Des outils de sécurité légitimes couramment abusés

Toutes ces techniques de déploiement, jusqu'à l'utilisation d'un fichier .iso avec un .lnk à l'intérieur qui effectue un détournement de l'ordre de recherche des DLL, ont été observées dans une récente campagne d'APT29 qui distribuait un fichier appelé Decret.iso. Une analyse de code a révélé que OneDrive.Update était une copie presque exacte de badger_x64.exe, un composant en mémoire qui fait partie du framework C4 de Brute Ratel.
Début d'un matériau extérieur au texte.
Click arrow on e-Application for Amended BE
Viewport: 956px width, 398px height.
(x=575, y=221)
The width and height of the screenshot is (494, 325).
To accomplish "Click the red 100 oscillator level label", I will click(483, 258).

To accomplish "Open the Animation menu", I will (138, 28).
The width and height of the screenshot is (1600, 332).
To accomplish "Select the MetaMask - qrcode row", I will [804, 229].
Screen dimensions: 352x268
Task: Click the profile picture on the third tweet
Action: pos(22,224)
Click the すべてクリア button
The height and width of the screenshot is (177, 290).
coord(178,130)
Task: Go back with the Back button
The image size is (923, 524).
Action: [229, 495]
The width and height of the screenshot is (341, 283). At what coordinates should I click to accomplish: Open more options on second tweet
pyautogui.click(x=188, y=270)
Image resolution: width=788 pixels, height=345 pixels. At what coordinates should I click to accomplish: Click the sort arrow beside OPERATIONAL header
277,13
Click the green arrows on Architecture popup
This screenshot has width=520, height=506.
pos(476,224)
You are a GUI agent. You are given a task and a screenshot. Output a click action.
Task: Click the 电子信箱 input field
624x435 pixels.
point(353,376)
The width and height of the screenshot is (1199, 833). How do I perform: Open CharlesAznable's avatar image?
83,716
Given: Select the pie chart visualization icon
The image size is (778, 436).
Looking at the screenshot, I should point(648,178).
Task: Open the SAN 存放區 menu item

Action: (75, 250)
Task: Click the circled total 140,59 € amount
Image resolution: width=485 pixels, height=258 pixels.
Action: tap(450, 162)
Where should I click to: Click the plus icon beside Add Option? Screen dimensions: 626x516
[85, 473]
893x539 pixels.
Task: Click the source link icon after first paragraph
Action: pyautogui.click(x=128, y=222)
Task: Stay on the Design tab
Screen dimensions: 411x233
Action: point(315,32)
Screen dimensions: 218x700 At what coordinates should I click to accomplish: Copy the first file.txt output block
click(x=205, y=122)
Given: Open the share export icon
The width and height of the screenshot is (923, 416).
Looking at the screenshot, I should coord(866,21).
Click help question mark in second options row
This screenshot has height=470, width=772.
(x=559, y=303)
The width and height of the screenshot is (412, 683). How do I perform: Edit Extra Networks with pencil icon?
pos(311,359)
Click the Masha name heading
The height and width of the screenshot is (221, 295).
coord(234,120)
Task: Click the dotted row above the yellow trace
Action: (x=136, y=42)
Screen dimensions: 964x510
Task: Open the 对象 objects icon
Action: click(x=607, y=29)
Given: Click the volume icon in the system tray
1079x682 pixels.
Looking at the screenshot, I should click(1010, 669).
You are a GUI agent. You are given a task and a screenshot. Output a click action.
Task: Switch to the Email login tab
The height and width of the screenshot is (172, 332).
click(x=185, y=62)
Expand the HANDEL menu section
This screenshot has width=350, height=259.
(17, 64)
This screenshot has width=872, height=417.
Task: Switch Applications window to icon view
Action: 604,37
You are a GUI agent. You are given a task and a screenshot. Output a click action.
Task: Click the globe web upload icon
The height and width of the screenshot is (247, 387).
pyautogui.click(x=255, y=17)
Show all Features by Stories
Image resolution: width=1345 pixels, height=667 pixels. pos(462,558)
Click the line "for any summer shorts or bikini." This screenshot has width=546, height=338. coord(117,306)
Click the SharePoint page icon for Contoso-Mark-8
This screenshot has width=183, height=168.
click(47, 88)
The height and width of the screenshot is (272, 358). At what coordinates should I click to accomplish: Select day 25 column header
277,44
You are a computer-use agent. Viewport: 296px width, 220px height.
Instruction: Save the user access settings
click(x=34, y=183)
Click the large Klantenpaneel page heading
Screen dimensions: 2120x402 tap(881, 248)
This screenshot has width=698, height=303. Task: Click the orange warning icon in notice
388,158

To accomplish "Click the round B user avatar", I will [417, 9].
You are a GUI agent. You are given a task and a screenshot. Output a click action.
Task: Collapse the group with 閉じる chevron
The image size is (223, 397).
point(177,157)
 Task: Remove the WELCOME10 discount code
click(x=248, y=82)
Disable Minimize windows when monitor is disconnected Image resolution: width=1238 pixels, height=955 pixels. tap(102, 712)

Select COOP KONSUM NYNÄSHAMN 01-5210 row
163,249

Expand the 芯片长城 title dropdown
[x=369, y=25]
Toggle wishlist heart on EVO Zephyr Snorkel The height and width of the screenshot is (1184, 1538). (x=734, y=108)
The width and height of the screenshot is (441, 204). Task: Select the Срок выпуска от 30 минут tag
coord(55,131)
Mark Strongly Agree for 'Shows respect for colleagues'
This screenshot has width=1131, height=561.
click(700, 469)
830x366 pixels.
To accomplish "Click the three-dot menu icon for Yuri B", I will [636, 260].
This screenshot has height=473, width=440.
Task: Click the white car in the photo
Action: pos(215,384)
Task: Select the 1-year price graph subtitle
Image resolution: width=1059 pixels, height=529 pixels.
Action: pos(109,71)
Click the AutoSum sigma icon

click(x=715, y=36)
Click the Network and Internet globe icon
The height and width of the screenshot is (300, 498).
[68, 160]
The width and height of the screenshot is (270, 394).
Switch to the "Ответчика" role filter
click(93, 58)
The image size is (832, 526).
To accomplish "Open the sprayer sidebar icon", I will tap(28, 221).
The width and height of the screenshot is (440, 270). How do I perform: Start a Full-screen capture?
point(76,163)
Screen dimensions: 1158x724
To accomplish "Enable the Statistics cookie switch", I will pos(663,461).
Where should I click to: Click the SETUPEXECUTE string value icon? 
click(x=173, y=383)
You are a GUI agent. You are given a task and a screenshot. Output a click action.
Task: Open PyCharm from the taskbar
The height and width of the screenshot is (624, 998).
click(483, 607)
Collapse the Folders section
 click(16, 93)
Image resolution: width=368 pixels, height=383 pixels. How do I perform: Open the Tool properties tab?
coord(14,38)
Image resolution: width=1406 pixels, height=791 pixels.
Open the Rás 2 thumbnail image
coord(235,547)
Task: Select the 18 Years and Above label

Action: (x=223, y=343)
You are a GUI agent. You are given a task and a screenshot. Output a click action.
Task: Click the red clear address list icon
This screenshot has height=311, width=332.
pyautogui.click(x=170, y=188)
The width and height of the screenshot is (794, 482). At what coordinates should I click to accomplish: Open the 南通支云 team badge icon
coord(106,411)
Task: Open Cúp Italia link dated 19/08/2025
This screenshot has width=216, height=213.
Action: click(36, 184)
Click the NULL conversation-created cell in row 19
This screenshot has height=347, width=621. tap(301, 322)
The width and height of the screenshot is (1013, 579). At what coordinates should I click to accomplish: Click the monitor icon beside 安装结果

Une analyse du serveur de commande et de contrôle utilisé par OneDrive.Update a révélé des connexions à partir de trois adresses IP au Sri Lanka, ce qui suggère la présence de plusieurs victimes dans la région. Une analyse d'un autre échantillon de badger_x64.exe téléchargé sur VirusTotal depuis l'Ukraine a révélé un autre serveur C2 qui a reçu des connexions d'une entreprise argentine, d'un fournisseur de télévision IP fournissant du contenu nord et sud-américain et d'un important fabricant de textiles au Mexique. Le serveur C2 du second échantillon utilisait un certificat auto-signé émis au nom de Microsoft Security. Les chercheurs de Palo Alto ont suivi l'historique du certificat et ont déterminé qu'il avait été utilisé sur 41 autres adresses IP pendant l'année écoulée. « Ces adresses sont dispersées dans le monde entier et appartiennent principalement à de grands fournisseurs d'hébergement de serveurs privés virtuels (VPS) », ont déclaré les chercheurs. « En élargissant nos recherches au-delà des deux échantillons dont il est question ci-dessus, nous avons également identifié sept autres échantillons de BRc4 remontant à février 2021 », ont-ils indiqué.

Si les entreprises doivent savoir que BRc4 fait désormais partie de l'arsenal des groupes de pirates, cela ne signifie pas que son créateur avait des intentions malveillantes ou qu'il est impliqué dans ces activités. En fait, à la suite du rapport de Palo Alto Networks, Chetan Nayak a déclaré sur Twitter qu'il avait révoqué les licences utilisées à mauvais escient et qu'il était prêt à fournir aux autorités toute information pertinente. Au fil des ans, de nombreux outils créés par et pour les experts en sécurité pour être utilisés de manière défensive par des équipes red teams approuvées sont devenus les favoris des pirates et ont été adoptés par les groupes APT et les gangs de cybercriminels. Les implants Cobalt Strike et Meterpreter, l'outil de « credential dumping » Mimikatz, l'outil d'exécution de code à distance PsExec, qui fait partie du paquet Sysinternals de Microsoft, et le framework de post-exploitation Open Source PowerShell Empire ne sont que quelques-uns des exemples les plus courants. Cela dit, l'utilisation de ces outils, et maintenant de BRc4, sur des réseaux et des systèmes devrait à tout le moins susciter des alertes qui méritent d’être examinées. Le rapport de Palo Alto Networks contient des indicateurs de compromission pour les échantillons identifiés.